Living in a place that holds a disreputable reputation as Basin City—Sin City, to all who know its secrets and miseries all too well—she has to be. She likes to imagine herself of average intelligence, who can hold her own against any thug who might think otherwise. She entertains some of the most hardened hearts and hands out there, as she dances and strips down to her angelic, naked core, bearing her innocence for all to see. She receives cat-calls and rounds of grateful applause for her nightly contribution. But then, she's not a commonplace stripper that Bible-toting hypocrites love to plaint her as.
No, she's quite pure for one of her age, an innocent, who still clings onto to some semblance of a fraying notion of what love is and can be. But she isn't stupid. She knows what boundaries not to cross, knows her limitations. In order to survive, and keep herself intact, she must adhere to those unspoken rules that ensure her living another day.
And she does.
She lives each day, in that dismal, dirty representation of a life she's always known to the fullest. It's all she can do. For her friends, whom she considers her family. For all the beautiful possibilities of a life she could have if she wanted. For the one who saved her. Ending her life prematurely would be considered too cowardly, too selfish for everyone who ever gave a damn about whether she breathed another breath of the poisonous gray fumes that congest the city or not.
And so she lives among the black and white tones of her film noir life, living each day only to grieve amidst that otherwise perfect pedestrian existence carved out by someone else's hand. After all, she is merely a stock character shifting from one silent ink-stained page to another, the internal monologue rippling inside her pretty head extolling glorious lines of poetic, heartbreaking prose that speak of an epic hero who died in order to protect the one he loved most.
It is a story she often engages herself in, when she feels the grief tug at her like the winter night's chill lapping hungrily at her dark overcoat. She instinctively wraps it around her, trying to savor what little warmth it offers as she walks down the street, perfectly alone. It's the same coat he returned to her, although it's a little worn now, the edges unraveling at the seams, the buttons scuffed and hanging loosely from the many times she's fastened them. She doesn't dare give it up, though, since a new coat could never replace the sentimental value this one radiates. It reminds her of him. And that is enough to sustain her until she returns to her apartment.
It's the same place she's had for years—the same damn one that some pathetic bastard would break into and steal what few things of value she possessed. Of course, that little grievance has finally been put to an end. She shakes her head at the thought. No one has ever dared break into her place since that whole messy affair with the Roark family. She looks down at the sidewalk for a moment, its dirty cracked pavement reflecting the dynasty that could have been, yet would never come to pass. Marv and Hartigan saw to that, she thinks quietly to herself, and she pushes on to her apartment.
Her high-heeled shoes click softly against the pavement, their shiny ends contrasting a seemingly endless line of gray that stretches out into the infinite. She looks up. It's beginning to snow. A few white flurries darting here and there. One collides against the tip of her nose and she shivers at the feel of it. Like a lover's kiss. A ghostly sensation that she so desperately longs for, yet never finds amid the sea of faces that frequent Kadie's Bar. She isn't surprised. Since the face she wants to see most isn't there. Will never be there.
Her composed expression falters a fraction, the sadness that she secretly keeps closed inside that heart-shaped lock box in her chest opens, revealing its solemn existence to a cold and uncaring world. She refuses to cry. Since there is no need for the tears that she's already quenched herself of so many times. He wouldn't want her to cry, anyhow, since an angel's tears should never be shed for a hardened ex-cop-turned-con.

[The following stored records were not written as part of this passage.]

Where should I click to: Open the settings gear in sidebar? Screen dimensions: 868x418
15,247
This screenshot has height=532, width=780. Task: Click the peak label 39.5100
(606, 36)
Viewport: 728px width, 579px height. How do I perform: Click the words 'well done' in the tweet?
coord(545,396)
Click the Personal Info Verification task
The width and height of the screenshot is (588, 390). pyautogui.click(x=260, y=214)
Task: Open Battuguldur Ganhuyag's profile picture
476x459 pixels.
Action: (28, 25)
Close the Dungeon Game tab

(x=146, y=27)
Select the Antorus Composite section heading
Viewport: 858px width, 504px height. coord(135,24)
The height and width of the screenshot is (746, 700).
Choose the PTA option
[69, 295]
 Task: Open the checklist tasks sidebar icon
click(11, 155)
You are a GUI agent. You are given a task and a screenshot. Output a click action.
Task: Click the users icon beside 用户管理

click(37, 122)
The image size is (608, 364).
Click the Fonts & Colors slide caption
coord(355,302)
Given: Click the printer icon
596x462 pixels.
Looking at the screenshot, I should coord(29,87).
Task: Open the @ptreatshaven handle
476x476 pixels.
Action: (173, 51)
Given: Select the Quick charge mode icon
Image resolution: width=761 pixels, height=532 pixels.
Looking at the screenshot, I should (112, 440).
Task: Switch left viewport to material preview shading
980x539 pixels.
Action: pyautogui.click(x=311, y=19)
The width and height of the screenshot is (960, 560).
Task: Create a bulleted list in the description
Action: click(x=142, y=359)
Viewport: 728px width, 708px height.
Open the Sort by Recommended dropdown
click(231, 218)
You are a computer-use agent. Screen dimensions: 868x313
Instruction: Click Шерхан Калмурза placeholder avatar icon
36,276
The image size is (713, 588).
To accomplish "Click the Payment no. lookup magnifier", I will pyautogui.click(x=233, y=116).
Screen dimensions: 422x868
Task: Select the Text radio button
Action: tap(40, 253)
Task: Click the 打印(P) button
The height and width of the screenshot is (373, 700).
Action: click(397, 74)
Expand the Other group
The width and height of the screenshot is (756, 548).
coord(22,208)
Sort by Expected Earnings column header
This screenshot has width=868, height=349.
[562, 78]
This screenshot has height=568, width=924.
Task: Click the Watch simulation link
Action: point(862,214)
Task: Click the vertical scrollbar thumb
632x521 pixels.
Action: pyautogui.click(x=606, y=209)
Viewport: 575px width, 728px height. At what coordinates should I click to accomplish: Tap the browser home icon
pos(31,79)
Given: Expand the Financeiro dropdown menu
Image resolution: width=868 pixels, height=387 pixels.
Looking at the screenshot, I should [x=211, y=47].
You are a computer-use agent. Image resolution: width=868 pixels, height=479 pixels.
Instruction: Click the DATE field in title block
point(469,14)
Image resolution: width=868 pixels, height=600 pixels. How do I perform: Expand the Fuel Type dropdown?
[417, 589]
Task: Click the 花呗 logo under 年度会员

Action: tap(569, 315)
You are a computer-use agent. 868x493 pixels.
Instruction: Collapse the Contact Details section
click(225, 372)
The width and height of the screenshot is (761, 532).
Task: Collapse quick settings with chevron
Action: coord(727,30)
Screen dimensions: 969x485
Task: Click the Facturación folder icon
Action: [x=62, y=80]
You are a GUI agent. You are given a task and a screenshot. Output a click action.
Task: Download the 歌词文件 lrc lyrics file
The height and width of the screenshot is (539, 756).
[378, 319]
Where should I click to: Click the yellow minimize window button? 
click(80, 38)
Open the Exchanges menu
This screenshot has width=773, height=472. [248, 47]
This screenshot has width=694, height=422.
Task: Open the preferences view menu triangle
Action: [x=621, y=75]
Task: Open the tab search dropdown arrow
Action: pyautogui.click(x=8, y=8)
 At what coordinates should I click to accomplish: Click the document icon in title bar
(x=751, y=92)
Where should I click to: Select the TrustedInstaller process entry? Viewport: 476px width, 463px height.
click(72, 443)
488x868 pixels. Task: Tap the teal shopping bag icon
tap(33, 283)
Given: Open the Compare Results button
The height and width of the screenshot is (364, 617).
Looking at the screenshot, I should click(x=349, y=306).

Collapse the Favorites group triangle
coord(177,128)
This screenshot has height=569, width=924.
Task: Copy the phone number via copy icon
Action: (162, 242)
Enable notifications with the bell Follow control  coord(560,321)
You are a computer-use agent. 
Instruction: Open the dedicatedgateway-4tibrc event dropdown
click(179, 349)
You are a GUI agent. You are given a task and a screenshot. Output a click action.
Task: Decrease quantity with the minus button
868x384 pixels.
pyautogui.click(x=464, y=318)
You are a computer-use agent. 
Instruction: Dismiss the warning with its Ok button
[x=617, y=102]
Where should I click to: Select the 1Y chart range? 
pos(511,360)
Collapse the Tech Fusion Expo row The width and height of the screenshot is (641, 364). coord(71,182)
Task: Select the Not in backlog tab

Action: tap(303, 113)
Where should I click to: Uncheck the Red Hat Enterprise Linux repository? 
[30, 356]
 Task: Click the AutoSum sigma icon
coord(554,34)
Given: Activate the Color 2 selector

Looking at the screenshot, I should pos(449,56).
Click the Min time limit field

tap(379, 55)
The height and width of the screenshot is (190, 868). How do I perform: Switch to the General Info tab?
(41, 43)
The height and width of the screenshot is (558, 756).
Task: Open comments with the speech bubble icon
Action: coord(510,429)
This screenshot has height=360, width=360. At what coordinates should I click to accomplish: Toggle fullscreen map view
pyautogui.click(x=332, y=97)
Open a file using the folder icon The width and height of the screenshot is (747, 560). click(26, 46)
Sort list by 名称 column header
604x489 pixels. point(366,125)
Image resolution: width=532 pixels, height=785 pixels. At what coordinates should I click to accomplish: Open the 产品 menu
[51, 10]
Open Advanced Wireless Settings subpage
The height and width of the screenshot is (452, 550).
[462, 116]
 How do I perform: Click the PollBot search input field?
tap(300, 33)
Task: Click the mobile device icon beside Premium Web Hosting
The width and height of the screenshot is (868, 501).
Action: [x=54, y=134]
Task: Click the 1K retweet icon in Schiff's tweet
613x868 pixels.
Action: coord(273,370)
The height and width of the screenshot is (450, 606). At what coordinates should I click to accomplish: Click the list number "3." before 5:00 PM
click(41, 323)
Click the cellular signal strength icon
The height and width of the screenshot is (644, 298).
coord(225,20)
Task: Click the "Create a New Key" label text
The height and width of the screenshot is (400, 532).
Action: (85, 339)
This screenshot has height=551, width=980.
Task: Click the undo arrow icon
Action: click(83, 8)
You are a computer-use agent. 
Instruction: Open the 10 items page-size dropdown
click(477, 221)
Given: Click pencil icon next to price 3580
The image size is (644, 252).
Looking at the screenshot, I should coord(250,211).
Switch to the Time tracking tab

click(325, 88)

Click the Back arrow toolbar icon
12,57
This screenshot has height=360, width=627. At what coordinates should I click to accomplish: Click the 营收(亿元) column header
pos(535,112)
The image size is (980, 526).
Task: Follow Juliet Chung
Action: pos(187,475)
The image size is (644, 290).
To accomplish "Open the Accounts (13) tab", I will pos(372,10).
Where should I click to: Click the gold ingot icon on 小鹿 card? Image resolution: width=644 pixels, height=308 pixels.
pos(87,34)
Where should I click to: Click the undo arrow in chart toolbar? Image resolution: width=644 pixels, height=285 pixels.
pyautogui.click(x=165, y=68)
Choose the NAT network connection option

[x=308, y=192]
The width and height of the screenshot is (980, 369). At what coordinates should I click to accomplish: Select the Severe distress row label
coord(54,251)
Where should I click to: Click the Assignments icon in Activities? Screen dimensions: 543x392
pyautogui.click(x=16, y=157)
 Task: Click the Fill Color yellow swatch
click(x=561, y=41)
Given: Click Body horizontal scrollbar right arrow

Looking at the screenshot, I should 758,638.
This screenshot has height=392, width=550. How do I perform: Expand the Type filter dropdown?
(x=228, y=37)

Of course, even that is a lie.
Since lies seem to be all she knows anymore. She frowns at the realization, however bleak and terribly clichéd it assuredly is to someone who lives her life wearing the face of an angel. She's living a lie right now. But what she felt during that one instance of time at Kadie's and then at Mimi's Motel wasn't a lie. It is perhaps the only truth she's ever known, what happened that night at the Farm only confirming that innermost, sacred truth. And yet, even more truths emerge from it—truths, she wishes, were lies.
She is the would-be fourth victim, the one who got away. But she can't escape the nightmares. The faces of the dead won't let her. For even during her waking hours, when she is perfectly sober and aware of her actions, she still feels those black eyes of Junior Roark sear her with their burning, dark intensity. Sometimes she feels the marks where his whip has left scars, the phantom pains reminding her that she will always be his in some way. His final victim. The reality of it almost makes her want to heave over and vomit.
But then, as she did with not crying out during the flogging, she suppresses the need, since he would still win if she did. She refuses to afford him that luxury. Bastards like Junior Roark, after all, are never worth the blood, sweat, and tears they want to inspire in the short, compacted, pathetic little lives they lead. Or so she believes. It's a philosophy she lives by, anyhow.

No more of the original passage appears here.